From the beginning of the Holmes/Watson tenure at 221B, the apartment is the starting point for many of their adventures, and the layout and appearance of their “rooms” is gradually revealed through Conan Doyle’s writing. Almost from the start, the apparent “reality” of the house (although 221B never actually existed), seemed to fascinate contemporary readers of the Sherlock Holmes stories. In response to this, the Strand published a floor plan of Watson and Holmes’s second floor sitting room. It is immediately striking that the room served many different functions. Both men had their own desk (actually, Holmes seems to have two) and fireside chair (on either sid
e of the bearskin rug). They share a dinner table. Holmes also has an “acid-charred” chemistry bench, while Watson lays claim to a large freestanding bookcase positioned between the windows. According to a Paget illustration for the Naval Treaty, the walls of the sitting room are lined with further bookshelves.
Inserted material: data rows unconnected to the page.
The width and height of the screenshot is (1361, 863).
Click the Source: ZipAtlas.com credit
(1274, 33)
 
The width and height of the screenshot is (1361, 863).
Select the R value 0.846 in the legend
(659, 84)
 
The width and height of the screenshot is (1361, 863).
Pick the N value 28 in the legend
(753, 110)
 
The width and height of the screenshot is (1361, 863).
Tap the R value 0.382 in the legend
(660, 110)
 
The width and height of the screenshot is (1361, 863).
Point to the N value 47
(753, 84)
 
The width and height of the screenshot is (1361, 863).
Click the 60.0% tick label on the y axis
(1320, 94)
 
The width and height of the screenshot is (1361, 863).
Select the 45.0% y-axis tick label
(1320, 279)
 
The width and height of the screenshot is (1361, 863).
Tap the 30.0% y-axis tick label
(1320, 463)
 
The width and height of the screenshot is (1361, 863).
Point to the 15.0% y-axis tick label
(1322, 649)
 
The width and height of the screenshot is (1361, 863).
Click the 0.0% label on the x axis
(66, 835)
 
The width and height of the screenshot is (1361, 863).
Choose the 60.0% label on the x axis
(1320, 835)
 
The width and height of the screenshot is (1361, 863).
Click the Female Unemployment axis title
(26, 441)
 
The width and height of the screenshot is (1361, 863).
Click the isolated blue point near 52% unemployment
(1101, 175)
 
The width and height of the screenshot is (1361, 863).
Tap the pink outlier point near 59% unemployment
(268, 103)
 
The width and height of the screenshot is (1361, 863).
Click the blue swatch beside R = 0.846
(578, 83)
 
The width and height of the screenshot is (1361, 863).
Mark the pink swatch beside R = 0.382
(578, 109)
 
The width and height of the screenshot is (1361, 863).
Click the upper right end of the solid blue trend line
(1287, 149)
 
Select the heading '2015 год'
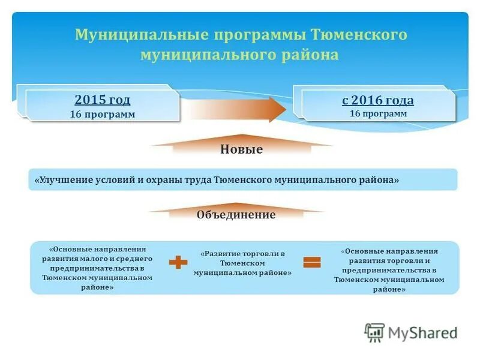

Presumably, the pair share equal rights to the drinks table, pipe rack, and curtained recess. The Strand drawing also details a telephone. The famous lumber-room, a bathroom, and doors to the “two comfortable bedrooms” also appear on the plan.
The second floor sitting room is where Sherlock indulges in his rather eccentric indoor target shooting, amid the “litter of pipes, tobacco-pouches, syringes, penknives, revolver-cartridges, and other debris.” In a rather modern sounding complaint, Watson describes Holmes as “one of the most untidy men that ever drove a fellow-lodger to distraction.”
The Holmes/Watson living quarters continue to exert the same allure they did to contemporary readers. This fascination has led to a number of recreations of the famous study and bedrooms. The most famous of these is undoubtedly the Sherlock Holmes Museum at 221B Baker Street, London NW1, the world’s first museum dedicated to a fictional character. The house dates from 1815, and the correct number of steps (seventeen) lead up to the bachelors’ apartment. Their rooms are recreated in meticulously authentic detail. In fact, nothing is displayed that is not mentioned in the stories, so the wonderful collection of Victoriana is highly evocative and authentic. The visitor feels that the famous duo may return to the beguilingly cozy sitting room at any moment, and that Mrs. Hudson will bring in the tea tray.